# PROBLEMAS POR RESOLVER:
- a) Según el extracto seleccionado, ¿qué componente se usó en Visual Basic para la prueba?
- b) Indica si cada afirmación concuerda con el extracto seleccionado y justifica cada respuesta con las palabras exactas del extracto: (i) la comunicación con el dispositivo debe hacerse por el puerto serie; (ii) en la prueba se pusieron tres botones; (iii) al intentar activar el puerto, este se abre sin problemas.

# EXTRACTO SELECCIONADO:
__________________________________________________
# Manejo de puerto serie con visual basic.



## frangaldeano (Sep 7, 2010)

Hola buenas tardes a todos, queria q me ayuden con un proyecto q tengo. tengo un dispositivo q me envia una señal a la PCcada cierto tiempo, una vez q recibo esa señal en la PC, tengo q enviar otra señal al dispositivo, esta comunicacion la necesito hacer por el puerto serie. la cosa es q no se bien como hacer el programa en visual basic, hice una prueba mediante el componente mscomm y puse dos botones, uno para activar el puerto y otro para enviar una señal, esto lo hice para probar q ande el puerto, pero cuando trato de activar el puerto me dice q no se puede activar el puerto, el codigo es muy simple, aqui lo pongo:


Private Sub Activar_Click()
MSComm1.PortOpen = True
End Sub


Private Sub Enviar_Click()
MSComm1.Output = Chr(1)
End Sub

esta es la forma q se de hacerlo, si alguien sabe otra por favor q me lo diga...
__________________________________________________
# DATOS PROPORCIONADOS:
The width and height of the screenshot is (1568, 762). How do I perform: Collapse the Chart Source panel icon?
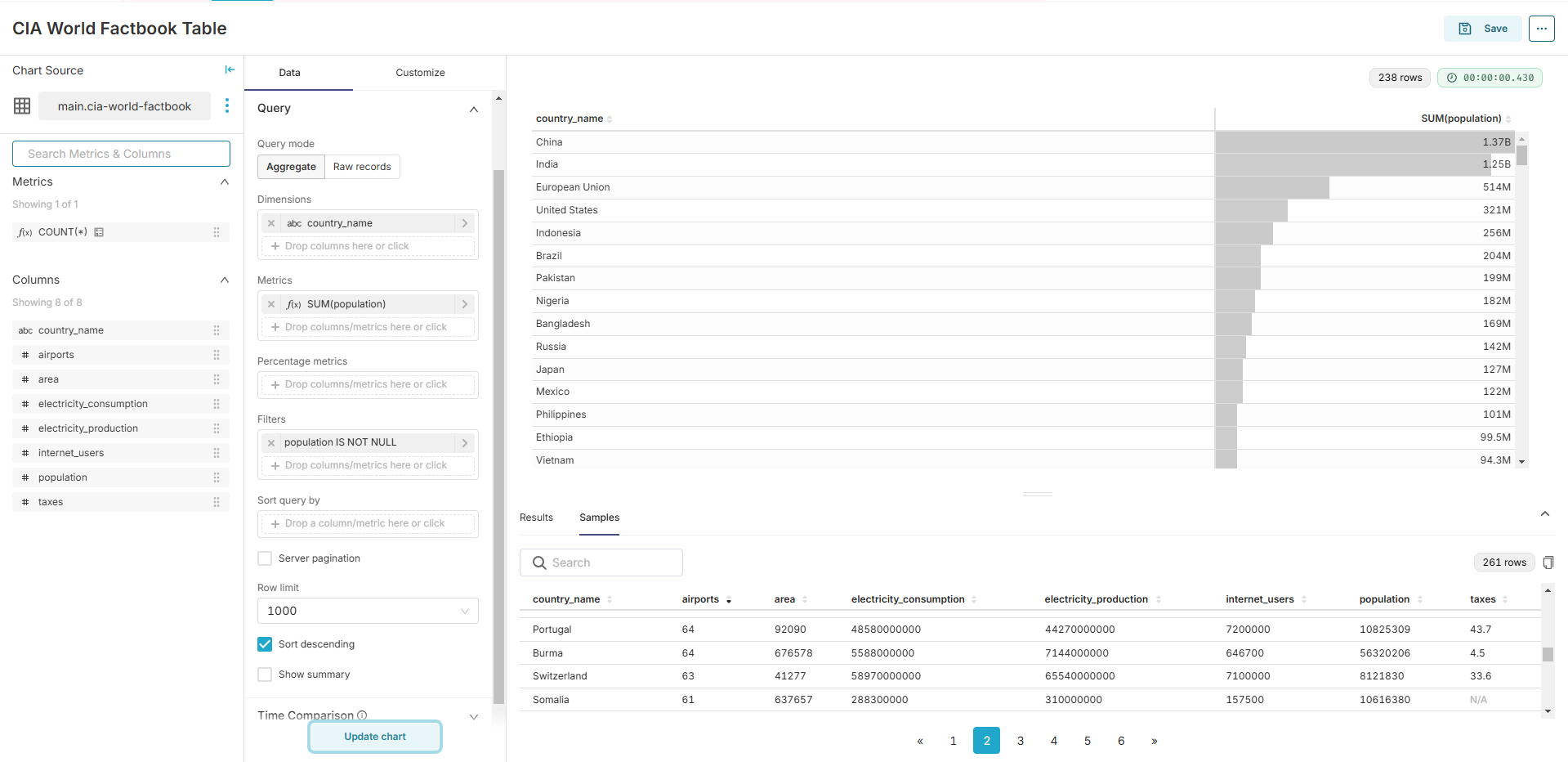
__________________________________________________
# RESULTADOS POR TAREA:
- a) El componente mscomm.

- b)
(i) Sí: «esta comunicacion la necesito hacer por el puerto serie».
(ii) No: «puse dos botones».
(iii) No: «me dice q no se puede activar el puerto».